Through it all, Wilson was just about the only actor on the set who knew everything about how the two halves of the movie — the period scenes that were shot first, followed by the contemporary section — fit together.

Allen and Wilson may have made for unlikely collaborators, but, says Cotillard, “Woody Allen in a way found in Owen his kind of spiritual son. It was like it was meant to be. Owen fits so perfectly in Woody’s universe, it was really organic and made total sense.”

And any doubts that audiences wouldn’t get the movie’s conceits began to melt away as soon as Midnight was unveiled as the opening-night film of the Cannes Film Festival in May. By then, Sony Pictures Classics already had acquired North American rights and quickly moved to open the film to take advantage of the momentum. It’s been playing in theaters, entertaining audiences, ever since.

Cut to the present: “It’s always nice,” Allen, who resolutely maintains his distance from all the awards hoopla that now surrounds the film, says of its rapturous reception. “I make them for the fun of making them. I work at a comparatively low budget and make the films for my own enjoyment and hope that other people like them, and so it’s always nice when they do. And in this case, people have embraced the movie. I must say, I’m now well beyond it. I’ve finished another movie already, and I’m preparing a movie for next summer. So for me, Midnight in Paris was something I did a few years ago. But nothing pleases me more than knowing people have gotten pleasure out of it. That’s always a nice bonus.”


ECHOES OF EARLIER ALLEN FILMS: Having directed 43 movies, the prolific filmmaker can be forgiven if he sometimes repeats himself.

Vicky Cristina Barcelona (2008) The tempestuous relationship between artists and their muses — Javier Bardem and Penelope Cruz are a recent example — is a subject to which Allen has repeatedly returned.
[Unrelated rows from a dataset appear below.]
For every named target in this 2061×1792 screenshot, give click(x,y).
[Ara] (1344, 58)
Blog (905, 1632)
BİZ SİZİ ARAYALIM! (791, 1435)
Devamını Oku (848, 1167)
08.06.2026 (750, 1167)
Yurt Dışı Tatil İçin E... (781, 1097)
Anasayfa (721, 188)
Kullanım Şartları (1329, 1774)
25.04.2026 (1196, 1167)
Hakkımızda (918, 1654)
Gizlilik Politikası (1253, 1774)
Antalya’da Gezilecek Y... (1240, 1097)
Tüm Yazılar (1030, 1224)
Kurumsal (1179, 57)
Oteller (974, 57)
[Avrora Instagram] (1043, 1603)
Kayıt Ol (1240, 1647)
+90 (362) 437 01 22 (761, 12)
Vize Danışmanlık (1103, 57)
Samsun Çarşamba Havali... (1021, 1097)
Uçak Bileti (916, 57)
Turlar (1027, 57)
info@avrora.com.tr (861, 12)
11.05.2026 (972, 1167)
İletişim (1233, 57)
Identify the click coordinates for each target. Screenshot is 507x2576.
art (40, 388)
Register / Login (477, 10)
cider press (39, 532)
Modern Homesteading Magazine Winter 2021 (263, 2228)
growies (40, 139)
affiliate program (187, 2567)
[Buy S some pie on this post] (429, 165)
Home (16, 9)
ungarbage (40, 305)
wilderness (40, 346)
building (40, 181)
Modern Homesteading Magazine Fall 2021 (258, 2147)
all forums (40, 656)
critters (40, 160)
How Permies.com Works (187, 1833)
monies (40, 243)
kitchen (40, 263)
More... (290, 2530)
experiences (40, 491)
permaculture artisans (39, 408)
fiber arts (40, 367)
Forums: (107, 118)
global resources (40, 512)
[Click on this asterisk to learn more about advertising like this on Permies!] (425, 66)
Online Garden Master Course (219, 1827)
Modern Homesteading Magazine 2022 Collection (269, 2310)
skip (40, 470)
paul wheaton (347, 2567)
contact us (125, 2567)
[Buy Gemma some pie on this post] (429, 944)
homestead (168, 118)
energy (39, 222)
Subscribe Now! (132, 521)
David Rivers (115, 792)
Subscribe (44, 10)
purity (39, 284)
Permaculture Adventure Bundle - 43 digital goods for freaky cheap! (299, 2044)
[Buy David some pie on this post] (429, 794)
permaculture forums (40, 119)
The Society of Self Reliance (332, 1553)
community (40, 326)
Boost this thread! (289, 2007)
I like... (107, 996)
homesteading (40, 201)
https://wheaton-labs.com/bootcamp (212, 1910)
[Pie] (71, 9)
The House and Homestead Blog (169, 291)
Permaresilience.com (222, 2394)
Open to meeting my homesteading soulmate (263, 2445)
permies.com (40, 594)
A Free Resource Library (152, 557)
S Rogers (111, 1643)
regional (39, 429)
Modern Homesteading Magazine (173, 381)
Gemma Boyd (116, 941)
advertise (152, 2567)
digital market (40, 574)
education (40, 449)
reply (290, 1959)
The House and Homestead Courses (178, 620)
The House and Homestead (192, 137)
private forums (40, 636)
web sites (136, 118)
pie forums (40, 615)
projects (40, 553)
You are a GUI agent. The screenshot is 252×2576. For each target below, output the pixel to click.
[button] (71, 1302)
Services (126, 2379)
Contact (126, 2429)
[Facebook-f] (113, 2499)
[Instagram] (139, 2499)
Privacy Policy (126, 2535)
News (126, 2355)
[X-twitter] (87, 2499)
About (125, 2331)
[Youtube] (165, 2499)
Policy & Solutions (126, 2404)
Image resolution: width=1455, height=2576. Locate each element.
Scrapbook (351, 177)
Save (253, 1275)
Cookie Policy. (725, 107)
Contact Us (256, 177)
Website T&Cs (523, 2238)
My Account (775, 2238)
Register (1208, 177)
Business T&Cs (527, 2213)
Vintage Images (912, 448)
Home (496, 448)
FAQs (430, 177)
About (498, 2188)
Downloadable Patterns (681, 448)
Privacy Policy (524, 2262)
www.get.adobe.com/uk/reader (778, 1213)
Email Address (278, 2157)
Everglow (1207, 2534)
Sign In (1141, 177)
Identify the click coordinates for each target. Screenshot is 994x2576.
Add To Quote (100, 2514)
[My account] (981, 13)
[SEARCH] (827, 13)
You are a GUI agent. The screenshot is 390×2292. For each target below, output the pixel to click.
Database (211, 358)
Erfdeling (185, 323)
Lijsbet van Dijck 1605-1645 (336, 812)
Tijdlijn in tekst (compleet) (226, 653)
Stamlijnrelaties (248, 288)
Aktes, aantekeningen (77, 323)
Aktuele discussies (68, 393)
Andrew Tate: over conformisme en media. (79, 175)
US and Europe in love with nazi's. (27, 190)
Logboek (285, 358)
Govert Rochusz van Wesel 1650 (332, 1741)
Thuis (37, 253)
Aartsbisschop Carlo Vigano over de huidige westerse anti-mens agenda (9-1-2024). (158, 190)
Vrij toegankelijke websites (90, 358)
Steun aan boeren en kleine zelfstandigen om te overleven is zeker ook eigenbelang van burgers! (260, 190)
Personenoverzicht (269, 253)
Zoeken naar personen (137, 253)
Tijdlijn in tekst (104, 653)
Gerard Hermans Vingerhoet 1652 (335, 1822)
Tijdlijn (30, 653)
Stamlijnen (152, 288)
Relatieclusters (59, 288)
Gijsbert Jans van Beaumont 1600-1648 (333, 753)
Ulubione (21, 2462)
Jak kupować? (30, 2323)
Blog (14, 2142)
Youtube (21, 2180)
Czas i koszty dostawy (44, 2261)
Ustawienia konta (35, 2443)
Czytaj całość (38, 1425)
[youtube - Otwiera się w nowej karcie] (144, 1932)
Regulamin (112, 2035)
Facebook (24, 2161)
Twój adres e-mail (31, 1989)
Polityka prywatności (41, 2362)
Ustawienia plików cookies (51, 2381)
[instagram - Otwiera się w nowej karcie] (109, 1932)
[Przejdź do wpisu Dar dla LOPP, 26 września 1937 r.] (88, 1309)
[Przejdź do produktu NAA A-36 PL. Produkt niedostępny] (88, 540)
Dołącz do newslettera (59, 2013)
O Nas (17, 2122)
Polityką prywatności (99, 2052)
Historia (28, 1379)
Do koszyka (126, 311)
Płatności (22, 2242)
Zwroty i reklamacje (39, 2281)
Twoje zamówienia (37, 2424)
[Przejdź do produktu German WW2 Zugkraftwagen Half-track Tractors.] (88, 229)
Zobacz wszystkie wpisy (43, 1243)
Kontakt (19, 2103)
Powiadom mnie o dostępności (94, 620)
Everyone Says I Love You (1996) Allen and Goldie Hawn dance together along the banks of the Seine in this casual musical — the first time the director shot part of one of his features in Paris.

The Purple Rose of Cairo (1985) Blending fantasy and comedy has resulted in some of Allen’s most heartfelt work. Here, Jeff Daniels plays a matinee idol who steps out of the screen and into the arms of Mia Farrow.

Annie Hall (1977) Allen loves targeting insufferable know-it-alls, like the guy he and Diane Keaton encounter in a movie line. Michael Sheen’s character gets the same treatment in Midnight.

What’s New Pussycat? (1965) On his first visit to Paris, Allen wrote and c0-starred in this sex comedy. Unhappy with directors Clive Donner and Richard Talmadge, he vowed to direct his future scripts.